**The Truth About Dengvaxia: How DOH and FDA Knew About Adverse Effects**
A recent revelation has shed light on the controversial rollout of the Dengvaxia vaccine in the Philippines. Documents obtained by The Manila Times reveal that officials from the Department of Health (DOH) and Food and Drug Administration (FDA) were aware of the potential adverse effects of the vaccine as early as December 2015.
**FDA Document Reveals Concerns**
A certified true copy of an FDA document obtained by The Manila Times shows that Sanofi Pasteur Inc., the manufacturer of Dengvaxia, disclosed the vaccine's potential risks to DOH and FDA officials. These risks included neurotropism, viscerotropism, severe dengue, and anaphylaxis.
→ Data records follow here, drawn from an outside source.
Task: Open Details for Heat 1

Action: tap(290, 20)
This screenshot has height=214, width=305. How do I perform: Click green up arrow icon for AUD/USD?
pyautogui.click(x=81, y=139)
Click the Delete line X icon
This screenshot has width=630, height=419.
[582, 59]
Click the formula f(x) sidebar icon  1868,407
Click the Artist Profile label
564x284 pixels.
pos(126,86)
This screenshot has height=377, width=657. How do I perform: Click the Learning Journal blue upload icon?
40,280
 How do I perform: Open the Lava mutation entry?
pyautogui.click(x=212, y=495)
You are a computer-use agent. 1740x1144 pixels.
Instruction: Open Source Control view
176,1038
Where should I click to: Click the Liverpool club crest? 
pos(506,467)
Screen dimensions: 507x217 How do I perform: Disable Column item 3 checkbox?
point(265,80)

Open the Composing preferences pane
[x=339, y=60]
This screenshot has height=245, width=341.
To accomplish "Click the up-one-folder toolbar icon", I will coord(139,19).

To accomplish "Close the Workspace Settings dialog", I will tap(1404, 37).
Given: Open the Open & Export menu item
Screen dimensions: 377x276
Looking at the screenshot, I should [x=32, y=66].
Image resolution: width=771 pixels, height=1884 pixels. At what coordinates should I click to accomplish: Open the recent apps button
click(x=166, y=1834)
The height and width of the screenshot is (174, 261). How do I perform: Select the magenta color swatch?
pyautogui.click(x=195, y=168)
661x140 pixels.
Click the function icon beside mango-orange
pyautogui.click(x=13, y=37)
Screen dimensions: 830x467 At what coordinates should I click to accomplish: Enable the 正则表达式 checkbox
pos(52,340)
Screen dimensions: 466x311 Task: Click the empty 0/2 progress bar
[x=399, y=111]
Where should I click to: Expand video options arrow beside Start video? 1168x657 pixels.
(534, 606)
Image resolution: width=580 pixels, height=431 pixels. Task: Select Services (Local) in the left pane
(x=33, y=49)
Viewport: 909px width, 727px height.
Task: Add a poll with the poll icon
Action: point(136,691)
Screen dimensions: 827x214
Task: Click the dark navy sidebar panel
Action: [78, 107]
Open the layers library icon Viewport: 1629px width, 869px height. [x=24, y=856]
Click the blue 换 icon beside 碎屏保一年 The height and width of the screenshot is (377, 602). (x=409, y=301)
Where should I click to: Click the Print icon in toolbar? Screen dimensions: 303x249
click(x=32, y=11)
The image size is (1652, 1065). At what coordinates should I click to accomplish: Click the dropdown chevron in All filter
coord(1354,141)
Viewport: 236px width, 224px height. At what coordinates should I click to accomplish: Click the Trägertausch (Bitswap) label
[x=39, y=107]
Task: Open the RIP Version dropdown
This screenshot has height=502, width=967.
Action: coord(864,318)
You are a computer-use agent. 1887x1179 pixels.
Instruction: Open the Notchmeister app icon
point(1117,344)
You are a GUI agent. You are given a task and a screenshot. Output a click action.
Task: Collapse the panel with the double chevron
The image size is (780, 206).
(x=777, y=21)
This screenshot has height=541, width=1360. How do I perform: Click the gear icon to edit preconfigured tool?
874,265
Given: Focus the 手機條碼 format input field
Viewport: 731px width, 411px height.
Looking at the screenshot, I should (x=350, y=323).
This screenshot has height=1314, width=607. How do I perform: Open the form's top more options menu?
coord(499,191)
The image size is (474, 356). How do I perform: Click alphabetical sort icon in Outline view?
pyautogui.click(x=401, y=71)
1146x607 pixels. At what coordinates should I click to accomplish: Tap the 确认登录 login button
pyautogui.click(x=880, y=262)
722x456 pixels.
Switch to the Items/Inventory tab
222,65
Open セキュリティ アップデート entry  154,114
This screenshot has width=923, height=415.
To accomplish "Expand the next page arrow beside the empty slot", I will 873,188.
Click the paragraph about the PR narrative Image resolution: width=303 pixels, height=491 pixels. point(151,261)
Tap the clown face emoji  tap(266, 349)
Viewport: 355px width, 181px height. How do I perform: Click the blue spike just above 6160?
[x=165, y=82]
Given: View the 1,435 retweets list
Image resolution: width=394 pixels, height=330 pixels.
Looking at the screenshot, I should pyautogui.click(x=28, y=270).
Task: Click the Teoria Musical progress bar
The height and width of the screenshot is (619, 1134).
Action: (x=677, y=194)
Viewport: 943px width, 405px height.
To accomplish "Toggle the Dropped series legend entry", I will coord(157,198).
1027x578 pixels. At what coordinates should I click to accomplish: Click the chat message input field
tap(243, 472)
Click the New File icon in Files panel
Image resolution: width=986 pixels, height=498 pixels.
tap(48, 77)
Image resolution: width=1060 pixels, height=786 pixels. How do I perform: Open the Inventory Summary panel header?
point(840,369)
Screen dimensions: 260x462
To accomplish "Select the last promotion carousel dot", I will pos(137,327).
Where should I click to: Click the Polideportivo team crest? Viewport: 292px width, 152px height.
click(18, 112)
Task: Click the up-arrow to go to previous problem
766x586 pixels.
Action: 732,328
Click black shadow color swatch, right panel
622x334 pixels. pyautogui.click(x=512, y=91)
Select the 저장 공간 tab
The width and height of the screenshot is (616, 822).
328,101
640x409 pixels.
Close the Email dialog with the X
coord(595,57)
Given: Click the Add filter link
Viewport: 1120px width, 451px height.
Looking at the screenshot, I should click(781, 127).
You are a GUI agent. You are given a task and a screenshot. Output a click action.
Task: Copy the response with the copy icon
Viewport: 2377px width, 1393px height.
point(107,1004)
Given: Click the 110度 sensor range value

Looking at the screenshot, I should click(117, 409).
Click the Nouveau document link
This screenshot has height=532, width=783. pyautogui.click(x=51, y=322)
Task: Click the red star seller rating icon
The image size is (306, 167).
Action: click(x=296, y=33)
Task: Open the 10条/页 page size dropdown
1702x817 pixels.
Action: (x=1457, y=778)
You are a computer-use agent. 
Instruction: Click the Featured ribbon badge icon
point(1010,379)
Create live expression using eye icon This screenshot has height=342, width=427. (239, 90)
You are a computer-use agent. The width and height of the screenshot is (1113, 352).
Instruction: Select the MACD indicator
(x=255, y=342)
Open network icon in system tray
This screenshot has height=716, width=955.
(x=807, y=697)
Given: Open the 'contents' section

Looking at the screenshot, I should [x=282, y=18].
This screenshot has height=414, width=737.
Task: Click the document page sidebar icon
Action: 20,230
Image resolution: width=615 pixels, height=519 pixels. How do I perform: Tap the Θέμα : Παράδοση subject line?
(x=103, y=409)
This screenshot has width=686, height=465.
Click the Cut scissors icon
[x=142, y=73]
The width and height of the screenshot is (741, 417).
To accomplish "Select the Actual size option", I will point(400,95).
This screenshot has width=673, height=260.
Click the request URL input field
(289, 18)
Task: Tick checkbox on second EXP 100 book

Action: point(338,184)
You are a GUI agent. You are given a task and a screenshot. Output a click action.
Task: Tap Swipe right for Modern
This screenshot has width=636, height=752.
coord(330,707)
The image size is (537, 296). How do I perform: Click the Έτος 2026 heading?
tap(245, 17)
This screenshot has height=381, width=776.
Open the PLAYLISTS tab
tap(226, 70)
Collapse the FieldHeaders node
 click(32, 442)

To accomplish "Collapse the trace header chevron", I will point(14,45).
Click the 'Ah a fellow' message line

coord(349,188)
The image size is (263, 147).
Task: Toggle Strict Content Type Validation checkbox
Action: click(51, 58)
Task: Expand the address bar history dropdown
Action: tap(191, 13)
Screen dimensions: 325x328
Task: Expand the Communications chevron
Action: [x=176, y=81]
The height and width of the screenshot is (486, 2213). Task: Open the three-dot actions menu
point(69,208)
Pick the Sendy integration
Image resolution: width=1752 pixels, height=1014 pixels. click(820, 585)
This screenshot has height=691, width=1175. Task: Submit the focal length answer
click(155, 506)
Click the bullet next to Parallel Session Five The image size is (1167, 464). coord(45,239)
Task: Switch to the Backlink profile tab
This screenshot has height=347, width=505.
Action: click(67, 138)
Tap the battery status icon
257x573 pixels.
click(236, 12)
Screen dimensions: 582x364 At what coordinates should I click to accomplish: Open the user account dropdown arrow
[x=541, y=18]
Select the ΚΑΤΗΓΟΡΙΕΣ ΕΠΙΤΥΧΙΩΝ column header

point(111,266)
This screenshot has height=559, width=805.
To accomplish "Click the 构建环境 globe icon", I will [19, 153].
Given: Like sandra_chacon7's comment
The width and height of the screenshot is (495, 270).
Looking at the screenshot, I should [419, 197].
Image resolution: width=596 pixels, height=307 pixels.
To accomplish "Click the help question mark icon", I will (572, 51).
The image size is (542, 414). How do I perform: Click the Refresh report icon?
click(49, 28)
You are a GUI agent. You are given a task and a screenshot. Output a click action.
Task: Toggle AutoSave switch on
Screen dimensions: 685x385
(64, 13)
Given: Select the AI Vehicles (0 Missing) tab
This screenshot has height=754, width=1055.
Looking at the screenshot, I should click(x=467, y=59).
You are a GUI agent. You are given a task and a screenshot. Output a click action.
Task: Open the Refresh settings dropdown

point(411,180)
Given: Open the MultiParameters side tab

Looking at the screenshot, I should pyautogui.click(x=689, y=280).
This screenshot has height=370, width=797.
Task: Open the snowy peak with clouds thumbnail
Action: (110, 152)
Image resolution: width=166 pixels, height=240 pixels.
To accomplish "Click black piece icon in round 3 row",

**DOH Officials Failed to Inform Colleagues**
According to Dr. Clarito Cairo, a former DOH official involved in the development of the Dengvaxia program, concerned DOH officials during the time of ex-DOH Secretary Janette Garin withheld this information from their colleagues. In his affidavit, Cairo stated that he and other officials were not informed about these fatal risks associated with Dengvaxia.
**Sanofi's Pharmacovigilance Plan**
To mitigate the risks and ensure appropriate post-marketing surveillance in the Philippines, Sanofi deployed a pharmacovigilance plan that included passive or routine surveillance and active surveillance. This plan involved post-authorization safety studies, post-authorization effectiveness studies, and clinical studies.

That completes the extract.